Patrick Steinhardt committed -
The upstream git.git project verifies objects when looking them up from disk. This avoids scenarios where objects have somehow become corrupt on disk, e.g. due to hardware failures or bit flips. While our mantra is usually to follow upstream behavior, we do not do so in this case, as we never check hashes of objects we have just read from disk. To fix this, we create a new error class `GIT_EMISMATCH` which denotes that we have looked up an object with a hashsum mismatch. `odb_read_1` will then, after having read the object from its backend, hash the object and compare the resulting hash to the expected hash. If hashes do not match, it will return an error. This obviously introduces another computation of checksums and could potentially impact performance. Note though that we usually perform I/O operations directly before doing this computation, and as such the actual overhead should be drowned out by I/O. Running our test suite seems to confirm this guess.
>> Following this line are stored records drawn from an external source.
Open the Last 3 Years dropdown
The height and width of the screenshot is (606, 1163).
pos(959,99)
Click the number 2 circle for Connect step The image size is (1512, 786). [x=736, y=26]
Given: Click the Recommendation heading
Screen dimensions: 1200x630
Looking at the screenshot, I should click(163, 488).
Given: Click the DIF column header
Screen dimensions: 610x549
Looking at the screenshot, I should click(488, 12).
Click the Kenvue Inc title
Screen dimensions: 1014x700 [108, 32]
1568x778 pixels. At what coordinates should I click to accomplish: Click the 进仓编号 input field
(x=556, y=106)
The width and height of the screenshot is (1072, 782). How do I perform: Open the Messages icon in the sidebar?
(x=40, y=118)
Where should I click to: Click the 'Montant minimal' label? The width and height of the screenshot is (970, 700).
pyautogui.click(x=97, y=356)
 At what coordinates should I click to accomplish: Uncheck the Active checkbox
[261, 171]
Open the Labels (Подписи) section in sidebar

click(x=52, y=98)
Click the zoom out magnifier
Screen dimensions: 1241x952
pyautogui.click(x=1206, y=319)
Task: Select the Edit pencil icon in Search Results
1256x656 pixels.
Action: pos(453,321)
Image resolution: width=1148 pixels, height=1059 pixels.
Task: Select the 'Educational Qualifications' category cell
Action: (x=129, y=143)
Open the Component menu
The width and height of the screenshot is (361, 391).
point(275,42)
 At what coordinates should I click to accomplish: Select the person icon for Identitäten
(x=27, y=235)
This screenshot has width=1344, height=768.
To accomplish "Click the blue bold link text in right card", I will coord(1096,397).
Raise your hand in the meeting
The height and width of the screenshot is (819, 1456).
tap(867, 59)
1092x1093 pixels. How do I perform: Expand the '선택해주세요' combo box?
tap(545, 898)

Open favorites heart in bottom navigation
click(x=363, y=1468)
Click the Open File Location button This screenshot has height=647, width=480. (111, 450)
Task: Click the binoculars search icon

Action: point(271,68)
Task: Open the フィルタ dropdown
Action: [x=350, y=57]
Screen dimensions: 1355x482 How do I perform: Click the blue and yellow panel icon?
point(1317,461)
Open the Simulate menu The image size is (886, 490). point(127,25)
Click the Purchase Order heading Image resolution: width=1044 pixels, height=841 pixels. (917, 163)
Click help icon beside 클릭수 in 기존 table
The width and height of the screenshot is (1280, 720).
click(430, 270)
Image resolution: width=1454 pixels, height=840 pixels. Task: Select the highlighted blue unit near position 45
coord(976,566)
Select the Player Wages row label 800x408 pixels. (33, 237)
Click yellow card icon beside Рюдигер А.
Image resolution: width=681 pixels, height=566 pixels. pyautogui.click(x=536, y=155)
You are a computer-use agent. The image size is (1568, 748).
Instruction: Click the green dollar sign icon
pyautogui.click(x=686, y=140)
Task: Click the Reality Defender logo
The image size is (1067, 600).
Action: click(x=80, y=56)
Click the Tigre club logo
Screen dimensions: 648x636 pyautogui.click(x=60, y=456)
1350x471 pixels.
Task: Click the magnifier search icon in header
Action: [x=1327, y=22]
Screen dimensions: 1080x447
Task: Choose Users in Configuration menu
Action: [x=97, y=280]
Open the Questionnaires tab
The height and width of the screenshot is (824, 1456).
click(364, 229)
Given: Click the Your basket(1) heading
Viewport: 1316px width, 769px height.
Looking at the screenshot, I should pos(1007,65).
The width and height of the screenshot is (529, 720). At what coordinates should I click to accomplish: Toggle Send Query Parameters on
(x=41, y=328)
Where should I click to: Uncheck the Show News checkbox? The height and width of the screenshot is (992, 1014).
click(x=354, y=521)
On a Linux system with best-of-five timings, we had 21.592s with the check enabled and 21.590s with the ckeck disabled. Note though that our test suite mostly contains very small blobs only. It is expected that repositories with bigger blobs may notice an increased hit by this check. In addition to a new test, we also had to change the odb::backend::nonrefreshing test suite, which now triggers a hashsum mismatch when looking up the commit "deadbeef...". This is expected, as the fake backend allocated inside of the test will return an empty object for the OID "deadbeef...", which will obviously not hash back to "deadbeef..." again. We can simply adjust the hash to equal the hash of the empty object here to fix this test.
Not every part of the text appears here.